David Steinbrunner remembers the exact moment he decided to go organic. The Texas A&M University football quarterback and horticulture major and a fellow student were tasked with tending the campus pecan orchard in 1979. Their assignment: spray the trees for pecan weevils.
Steinbrunner and his partner gathered their large scale sprayer, filled it with zolone, a pesticide no longer sold in the United States, and made their way to the orchard. They dutifully spritzed the limbs and leaves of the pecan trees. Afterward, they removed their protective gear and washed off.
Soon they began to hear strange thuds. Steinbrunner thought maybe some pecans were dropping. Slowly, steadily, birds, insects and other former living creatures dropped from the trees to the ground. “Every crow, every bird, every lizard….Every living thing in that orchard was killed,” the 60-old horticulturist told a crowd of about 50 Bexar County Master Gardeners at the recent monthly meeting in San Antonio.
The Silent Spring moment moved Steinbrunner to swear off dousing chemicals on the earth and embrace organic approaches to landscaping and gardening. Since 1982, he and his wife Teresa have operated Steinbrunner Landscaping. After working closely with mycorrhizal fungi in his landscaping business and seeing dramatic success, Steinbrunner worked with Dr. Michael Amaranthus, a pioneer in mycorrhizal fungi research to develop a premium, proprietary concentrate of the fungi. In 2014, the couple launched Wildroot Organic, Inc. a local producer and supplier of the natural treatment, as well as an organic fertilizer. The agriculture and gardening community’s warm reception of their organic concentrates has led them to become especially particular about which landscaping jobs they accept. The fungi business takes up all their time.

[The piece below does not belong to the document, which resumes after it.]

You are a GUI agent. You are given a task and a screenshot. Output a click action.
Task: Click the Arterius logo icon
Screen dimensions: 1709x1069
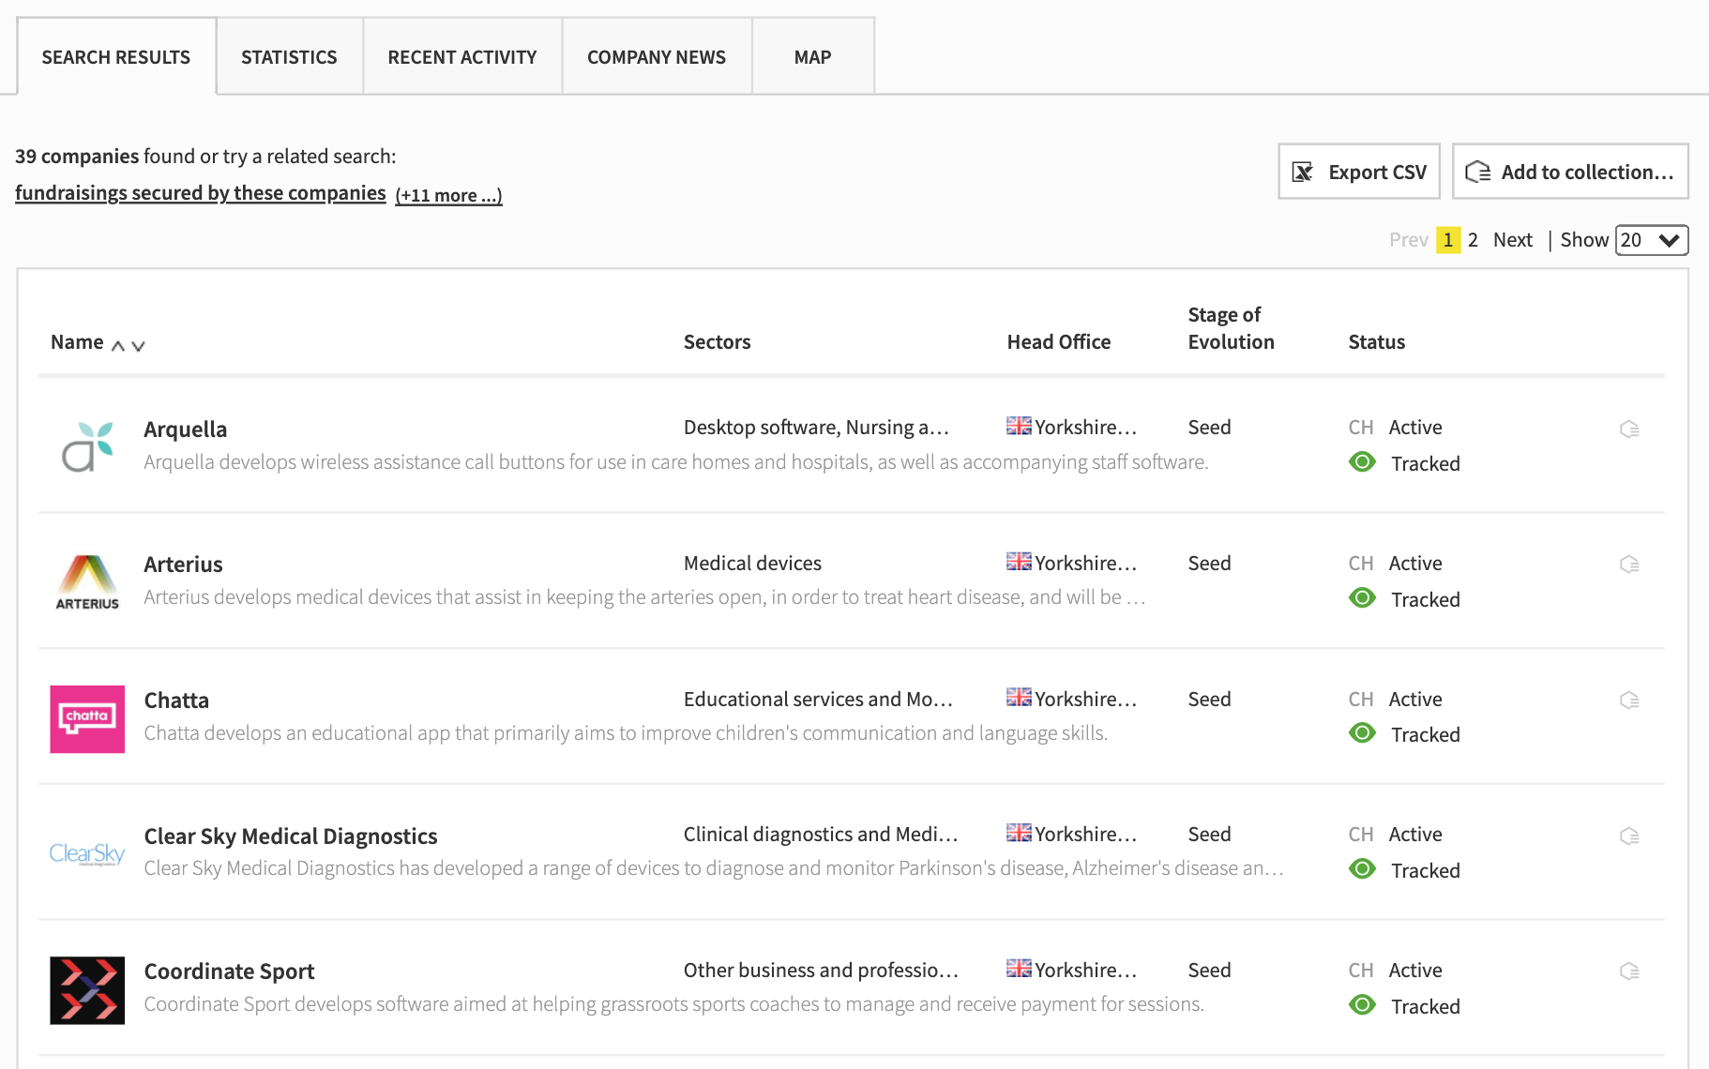click(87, 582)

Mycorrhizal fungi has gained attention lately as part of the organic and sustainable agriculture movement. The word comes from the Greek mykos, “fungus,” and rhiza, “root” and represents the symbiotic relationship between a specific kind of fungus and the roots of a vascular host plant. More than 90% of plants on earth use or need mycorrhizal fungus to thrive. Mycorrhizae exist naturally in healthy soils, but drought, development, overgrazing, compacting, pollutants, and other detriments can kill the living organisms. Wildroot aims to replenish what would normally occur in a healthy situation–kind of like using probiotics for indigestion.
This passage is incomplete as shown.